* PROMPT:
Once the line containing "Screen dimensions: 1024x656" is located in the records below, repeat it and all lines that follow it exactly, leaving out any picture.

[Collected data]
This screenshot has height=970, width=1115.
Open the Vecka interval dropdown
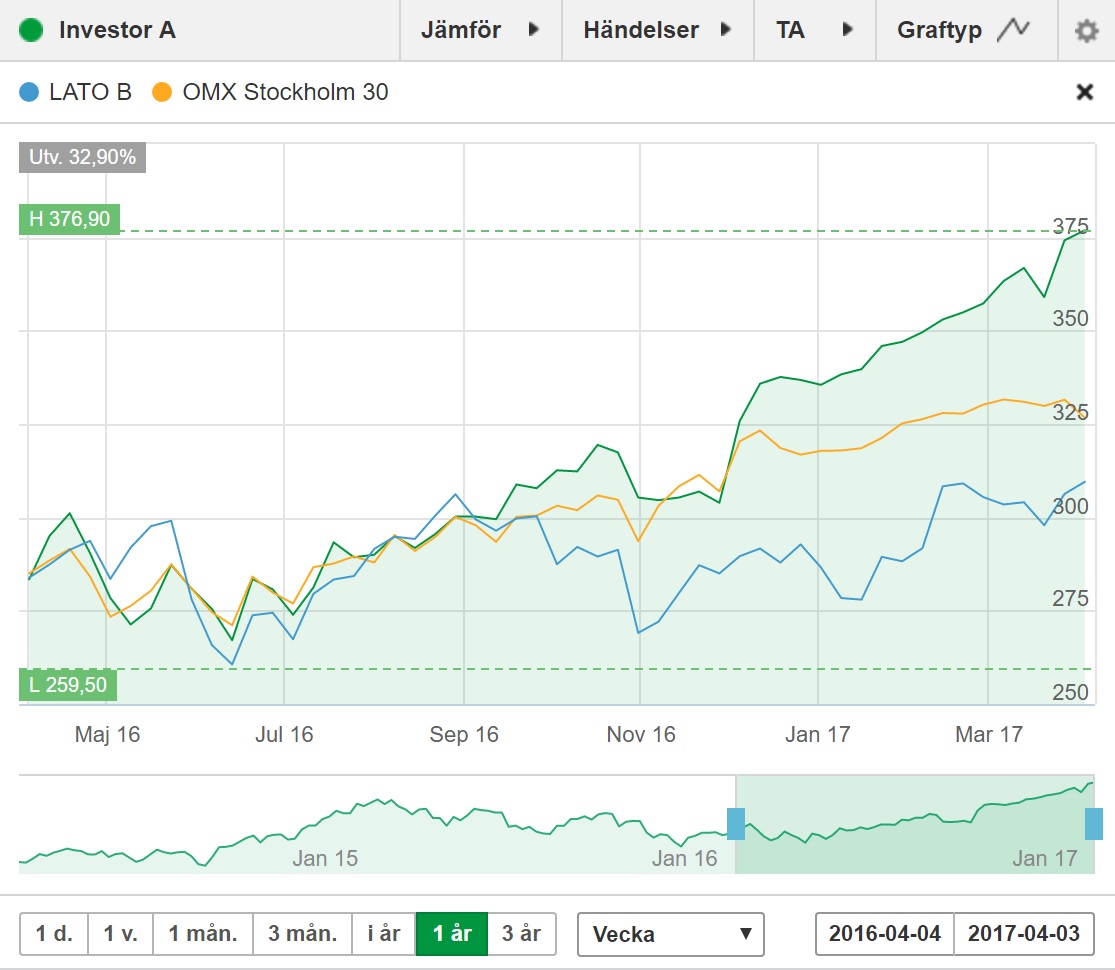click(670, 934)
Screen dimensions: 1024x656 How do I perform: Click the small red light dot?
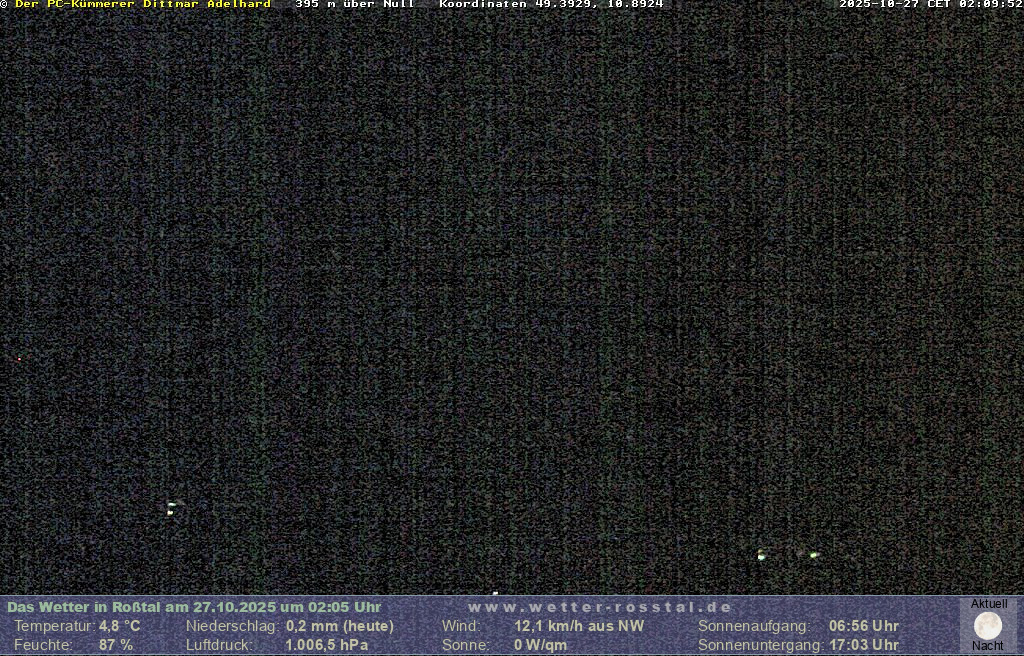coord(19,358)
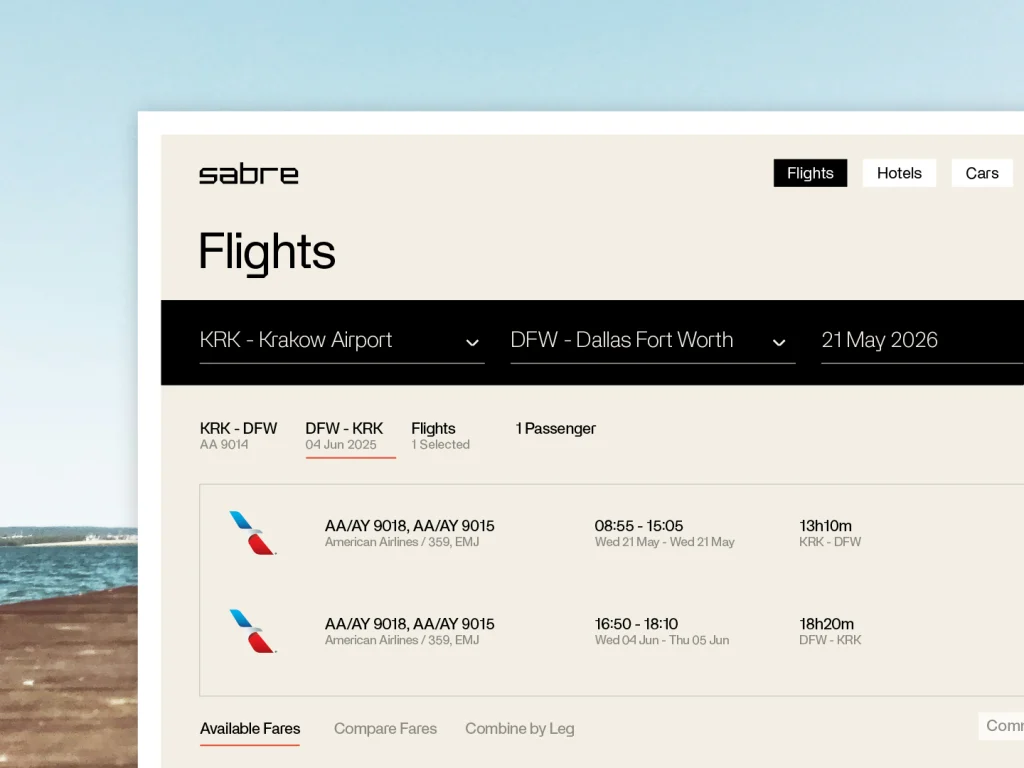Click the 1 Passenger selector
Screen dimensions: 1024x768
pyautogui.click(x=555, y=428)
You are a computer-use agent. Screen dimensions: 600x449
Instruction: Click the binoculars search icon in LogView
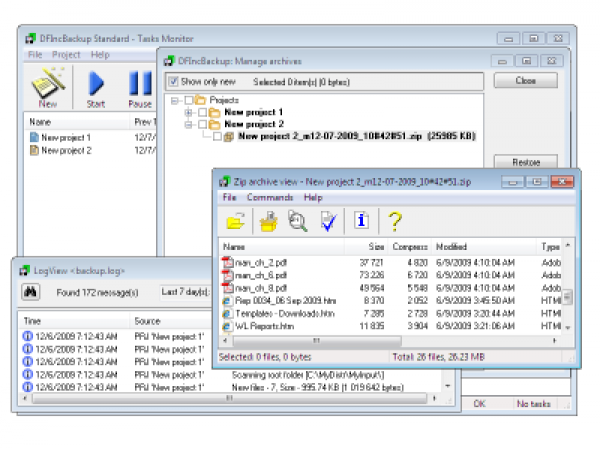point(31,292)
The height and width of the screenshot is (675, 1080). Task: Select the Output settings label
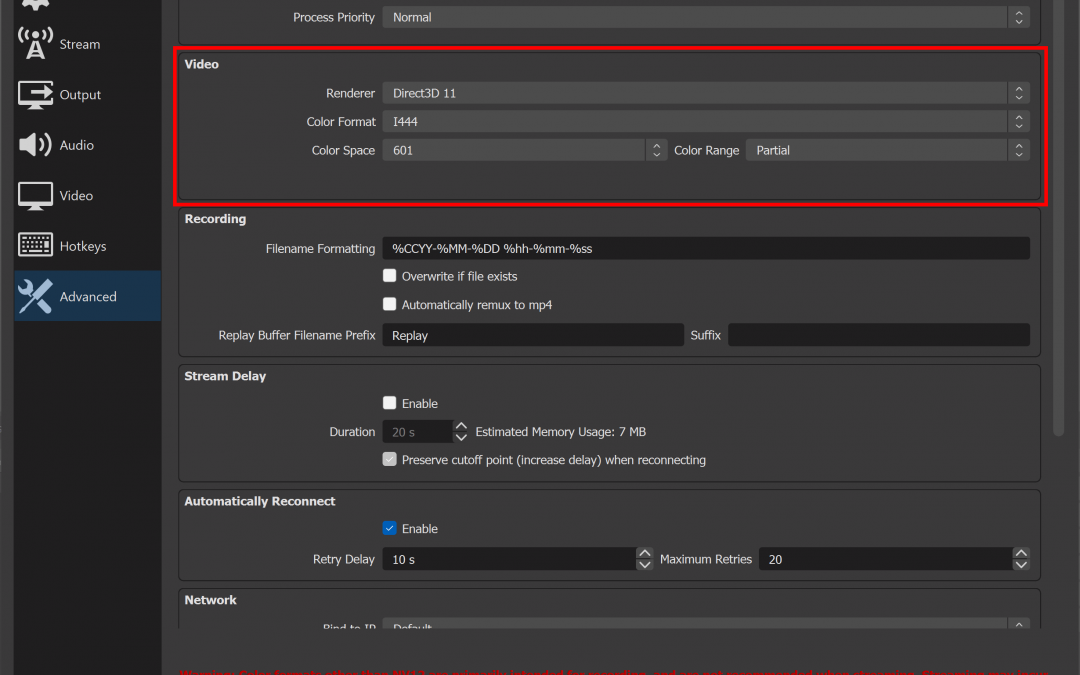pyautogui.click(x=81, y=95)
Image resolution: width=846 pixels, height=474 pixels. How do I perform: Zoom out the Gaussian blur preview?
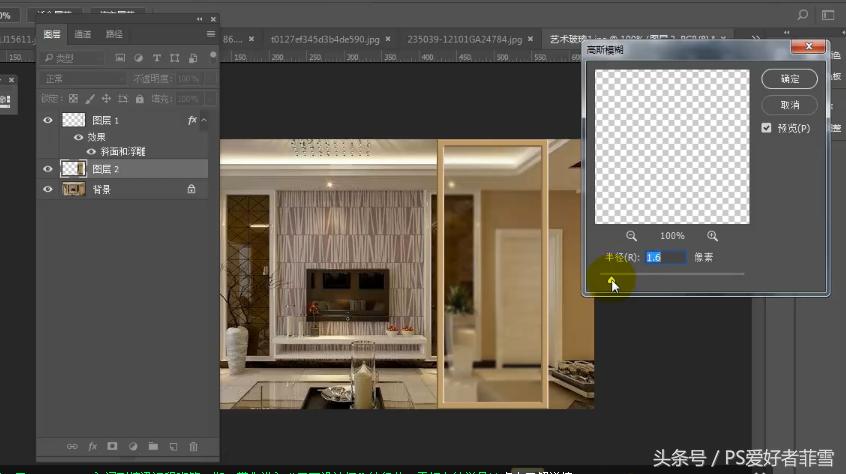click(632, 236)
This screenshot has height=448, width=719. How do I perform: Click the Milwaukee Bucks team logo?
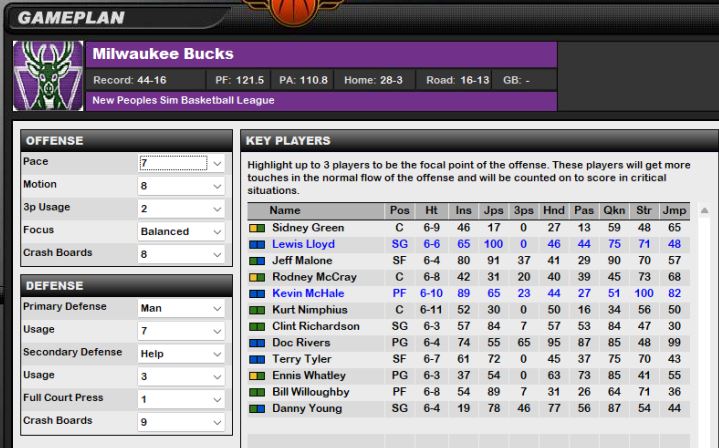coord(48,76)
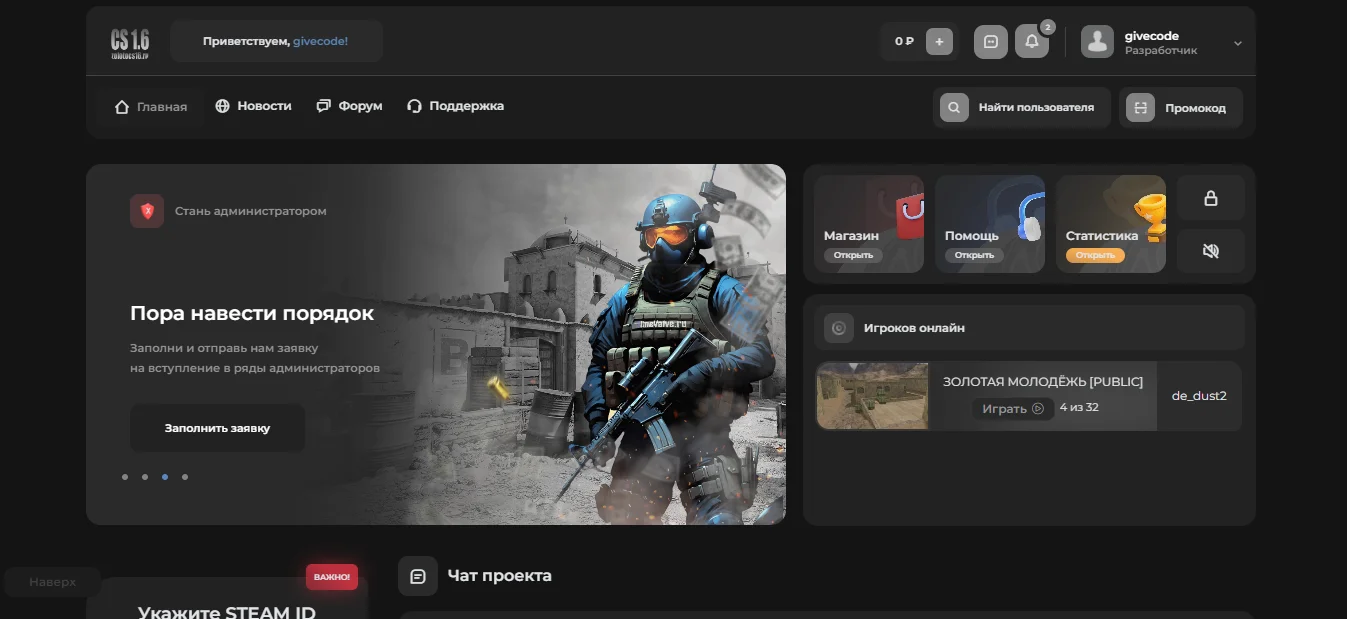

* ANSWER FOR THE TASK:
Screen dimensions: 1024x656 How do I perform: Click the small red light dot?
coord(19,358)
Click the 1 Passenger selector
Screen dimensions: 1024x768
pyautogui.click(x=555, y=428)
You are a computer-use agent. Screen dimensions: 600x449
Instruction: Click the binoculars search icon in LogView
point(31,292)
The height and width of the screenshot is (675, 1080). Task: Select the Output settings label
pyautogui.click(x=81, y=95)
Image resolution: width=846 pixels, height=474 pixels. How do I perform: Zoom out the Gaussian blur preview?
click(632, 236)
This screenshot has height=448, width=719. How do I perform: Click the Milwaukee Bucks team logo?
coord(48,76)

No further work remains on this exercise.